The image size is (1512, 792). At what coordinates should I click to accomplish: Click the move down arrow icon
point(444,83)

○ ○ ○ ○ ○ ○ ○

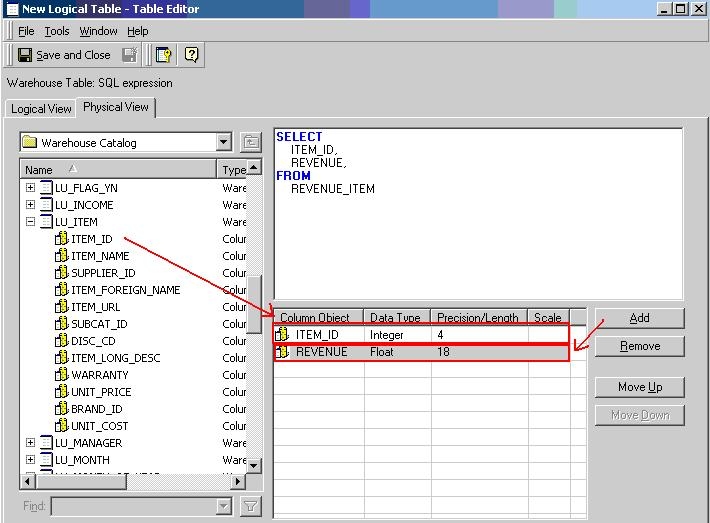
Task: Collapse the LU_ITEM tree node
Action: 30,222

○ ○ ○ ○ ○ ○ ○

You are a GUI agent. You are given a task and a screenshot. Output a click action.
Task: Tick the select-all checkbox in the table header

○ ○ ○ ○ ○ ○ ○

EXERCISE GOAL
Rewrite the lines starting at the one that contains "You are a GUI" and ending at the one that contains "Task: Tick the", replacing "table header" with "column header" and leaving everything else unchanged.

SOLVED PROBLEM
You are a GUI agent. You are given a task and a screenshot. Output a click action.
Task: Tick the select-all checkbox in the column header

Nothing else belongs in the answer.